Instructions for the task – Taking the line with "Click into the Password field" as the first, copy every line through the end of the records below exactly. Do not include pictures.

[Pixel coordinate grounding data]

******

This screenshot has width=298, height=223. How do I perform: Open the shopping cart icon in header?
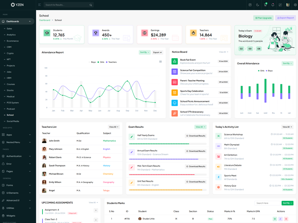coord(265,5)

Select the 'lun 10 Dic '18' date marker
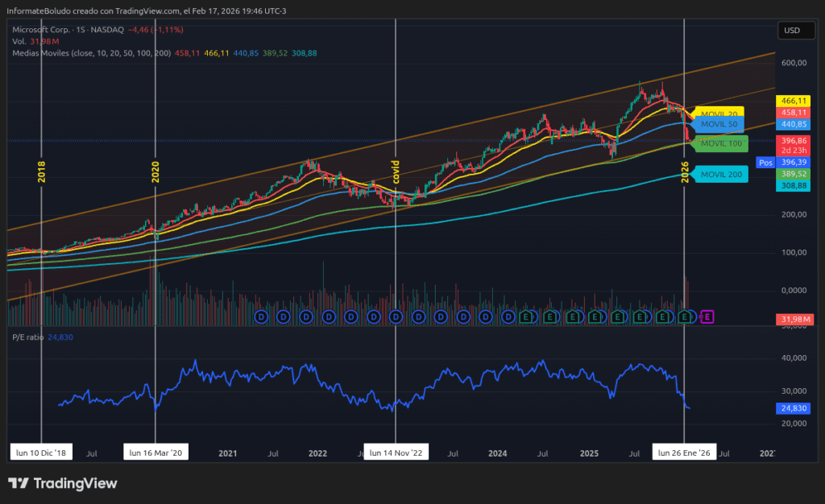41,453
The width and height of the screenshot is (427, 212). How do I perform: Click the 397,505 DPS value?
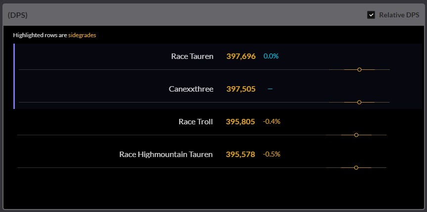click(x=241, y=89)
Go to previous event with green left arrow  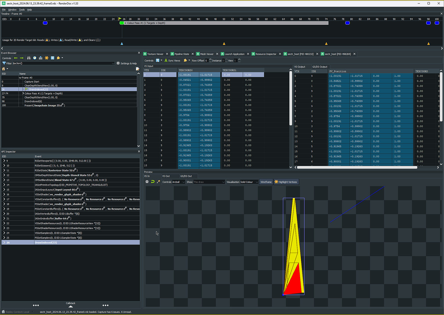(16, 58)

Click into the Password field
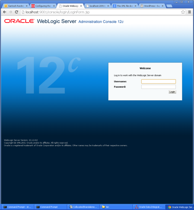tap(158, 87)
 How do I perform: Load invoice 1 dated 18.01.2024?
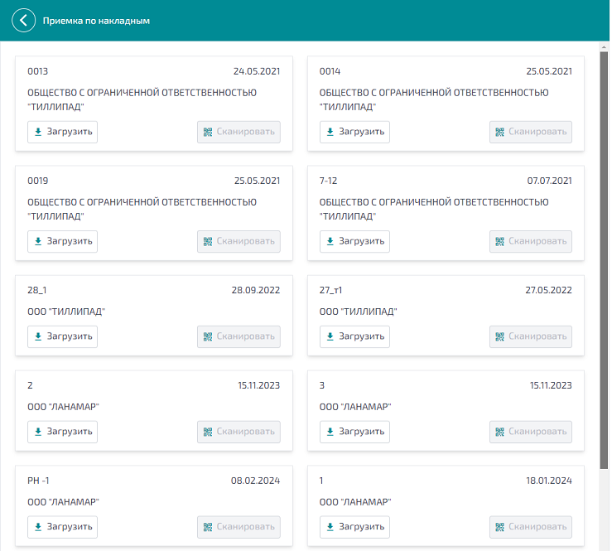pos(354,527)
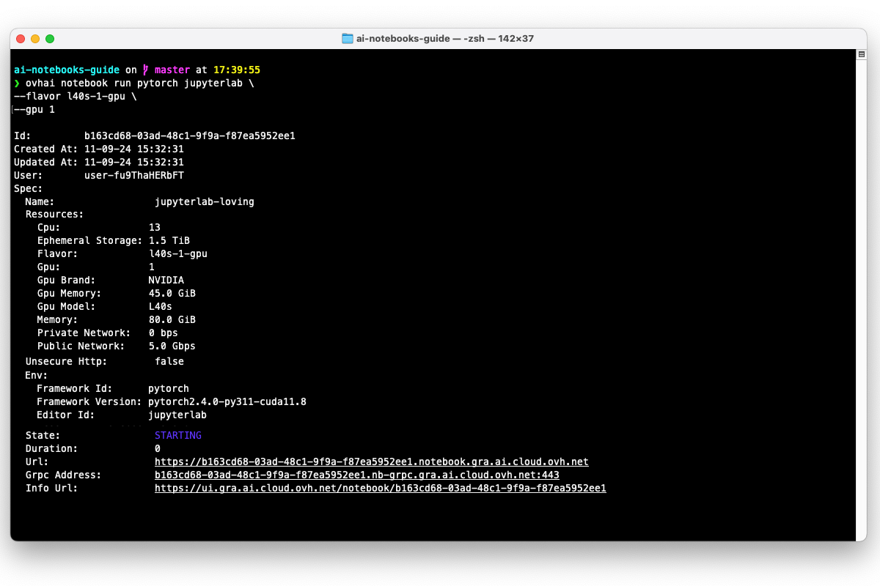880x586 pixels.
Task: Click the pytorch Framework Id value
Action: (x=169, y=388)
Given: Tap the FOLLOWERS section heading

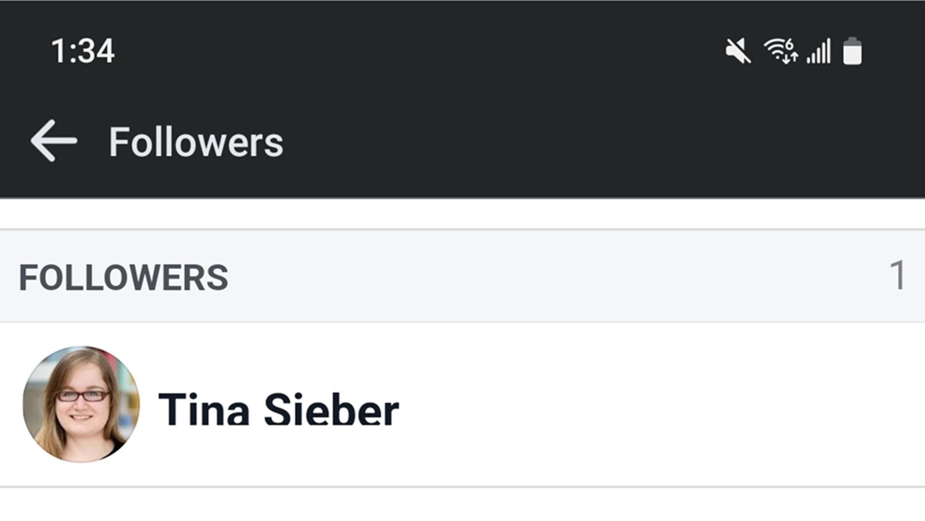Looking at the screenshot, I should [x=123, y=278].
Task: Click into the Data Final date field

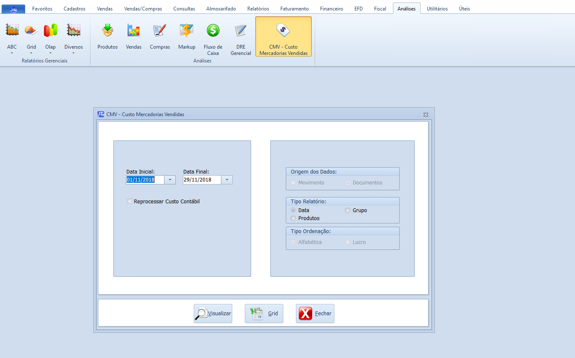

******

Result below –
Click into the Password field
tap(158, 87)
 How do I perform: Load invoice 1 dated 18.01.2024?
pos(354,527)
880x586 pixels.
Task: Click the pytorch Framework Id value
Action: (x=169, y=388)
Given: Tap the FOLLOWERS section heading

Looking at the screenshot, I should [x=123, y=278].
Task: Click into the Data Final date field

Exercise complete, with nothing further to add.